In the following example, my goal is to show years in which consecutive numbers in df transposed to df_new are lower than threshold of -1.2 in 5 consecutive instances. I want to then return corresponding unique values from column df_new$year as result. My problem linking rle() function result is that the length does not correspond to df_new$year length and thus I can't index it properly. The issue with rle() function is that it does not return zero's and thus it returns only runs of at least 1 value below the threshold in k. How can I improve this bit of code to achieve what I need?
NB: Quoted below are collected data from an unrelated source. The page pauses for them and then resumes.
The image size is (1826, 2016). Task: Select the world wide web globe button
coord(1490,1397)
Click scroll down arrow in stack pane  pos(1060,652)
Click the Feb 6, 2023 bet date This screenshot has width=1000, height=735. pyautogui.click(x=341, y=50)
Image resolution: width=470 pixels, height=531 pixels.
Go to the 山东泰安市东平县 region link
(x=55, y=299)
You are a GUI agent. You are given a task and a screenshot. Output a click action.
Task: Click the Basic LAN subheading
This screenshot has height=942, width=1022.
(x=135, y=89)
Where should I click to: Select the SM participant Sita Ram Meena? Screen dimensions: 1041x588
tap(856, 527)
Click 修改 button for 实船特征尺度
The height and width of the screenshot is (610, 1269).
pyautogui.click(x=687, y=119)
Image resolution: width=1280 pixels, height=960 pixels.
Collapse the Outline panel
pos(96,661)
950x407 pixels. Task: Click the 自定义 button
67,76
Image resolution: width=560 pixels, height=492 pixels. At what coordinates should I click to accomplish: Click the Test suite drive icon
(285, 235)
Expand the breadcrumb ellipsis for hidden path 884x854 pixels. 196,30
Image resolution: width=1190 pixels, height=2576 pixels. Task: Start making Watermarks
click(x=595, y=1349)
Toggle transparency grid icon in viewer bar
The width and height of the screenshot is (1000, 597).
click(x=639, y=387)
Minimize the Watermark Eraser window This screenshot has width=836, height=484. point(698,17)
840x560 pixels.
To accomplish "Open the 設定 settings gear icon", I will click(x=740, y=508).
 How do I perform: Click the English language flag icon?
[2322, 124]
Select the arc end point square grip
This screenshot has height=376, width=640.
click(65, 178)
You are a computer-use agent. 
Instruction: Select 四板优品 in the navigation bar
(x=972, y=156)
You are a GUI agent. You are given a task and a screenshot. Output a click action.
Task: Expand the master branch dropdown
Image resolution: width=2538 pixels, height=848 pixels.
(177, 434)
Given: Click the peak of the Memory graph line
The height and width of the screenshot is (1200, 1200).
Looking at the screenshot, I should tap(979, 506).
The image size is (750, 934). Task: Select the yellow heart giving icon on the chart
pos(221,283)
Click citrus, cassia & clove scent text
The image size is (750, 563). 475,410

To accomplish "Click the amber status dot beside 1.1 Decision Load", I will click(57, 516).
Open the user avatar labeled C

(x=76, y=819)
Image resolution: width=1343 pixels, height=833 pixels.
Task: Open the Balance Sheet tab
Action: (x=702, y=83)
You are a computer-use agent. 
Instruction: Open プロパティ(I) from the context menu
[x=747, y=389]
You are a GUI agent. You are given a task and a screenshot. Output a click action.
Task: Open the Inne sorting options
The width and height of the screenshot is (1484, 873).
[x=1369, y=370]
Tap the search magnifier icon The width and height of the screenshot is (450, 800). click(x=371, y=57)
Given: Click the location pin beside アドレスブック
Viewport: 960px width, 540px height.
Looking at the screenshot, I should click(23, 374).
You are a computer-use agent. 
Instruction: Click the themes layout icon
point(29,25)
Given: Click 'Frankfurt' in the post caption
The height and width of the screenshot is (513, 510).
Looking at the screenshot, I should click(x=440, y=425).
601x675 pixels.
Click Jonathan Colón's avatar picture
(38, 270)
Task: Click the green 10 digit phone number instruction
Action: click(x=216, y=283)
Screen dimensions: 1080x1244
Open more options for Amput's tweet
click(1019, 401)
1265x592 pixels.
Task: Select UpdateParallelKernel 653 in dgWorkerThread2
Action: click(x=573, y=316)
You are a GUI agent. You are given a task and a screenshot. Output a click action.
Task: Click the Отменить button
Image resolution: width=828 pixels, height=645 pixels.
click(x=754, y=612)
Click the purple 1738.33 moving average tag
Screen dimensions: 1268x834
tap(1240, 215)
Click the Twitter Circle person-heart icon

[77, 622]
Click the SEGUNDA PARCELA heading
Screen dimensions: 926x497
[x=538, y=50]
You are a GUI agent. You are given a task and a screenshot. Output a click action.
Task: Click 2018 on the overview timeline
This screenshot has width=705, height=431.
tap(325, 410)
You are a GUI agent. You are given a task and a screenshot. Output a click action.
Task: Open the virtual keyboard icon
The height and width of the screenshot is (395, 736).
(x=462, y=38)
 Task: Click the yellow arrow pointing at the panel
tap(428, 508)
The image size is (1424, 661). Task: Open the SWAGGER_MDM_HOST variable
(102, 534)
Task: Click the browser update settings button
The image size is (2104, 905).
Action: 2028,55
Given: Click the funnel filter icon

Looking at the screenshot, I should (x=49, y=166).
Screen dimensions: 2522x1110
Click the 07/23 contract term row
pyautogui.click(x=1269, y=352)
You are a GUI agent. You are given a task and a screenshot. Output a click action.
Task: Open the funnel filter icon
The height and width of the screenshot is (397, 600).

Is there a way to force rle() to include zero's in k or shall I go with another approach?

# Example reproducible df:
set.seed(125)
df <- data.frame(V1=rnorm(10,-1.5,.5),
                 V2=rnorm(10,-1.5,.5),
                 V3=rnorm(10,-1.5,.5),
                 V4=rnorm(10,-1.5,.5),
                 V5=rnorm(10,-1.5,.5),
                 V6=rnorm(10,-1.5,.5),
                 V7=rnorm(10,-1.5,.5),
                 V8=rnorm(10,-1.5,.5),
                 V9=rnorm(10,-1.5,.5),
                 V10=rnorm(10,-1.5,.5))
library(data.table)
df_t <- t(df)
df_long <- melt(df_t)
df_long$year <- rep(1976:1985, each=nrow(df))
df_new <- data.frame(value=df_long$value,year=df_long$year)

# Threshold values:
 threshold = -1.2
    consecutiveentries = 5
    number <- consecutiveentries-1
# Start of the problem:
    k <- rle(df_new$value < threshold)
    years <- unique(df_new$year[k$lengths > number])

Current result:

> years
[1] 1976 1978 1979 1980 1982 1984 1985

What I would like it to be:

> years
    [1] 1976 1980 1983 1985

Solution

  • This is ugly but it works :)

    df_new$year[cumsum(k$lengths)[which(k$lengths >= 5)-1]+1]
    

    Each part:

    idx <- which(k$lengths >= 5)-1 gives you the indices of k$lengths right before a value is higher or equal to 4.

    With cumsum(k$lengths) we then build the cumulated sum over k$lengths and take the elements at idx. As a result we have the number of rows that occur before the first row that is part of a >=5 sequence.

    Adding 1 to this result gives us the indices of the rows where each sequence begins.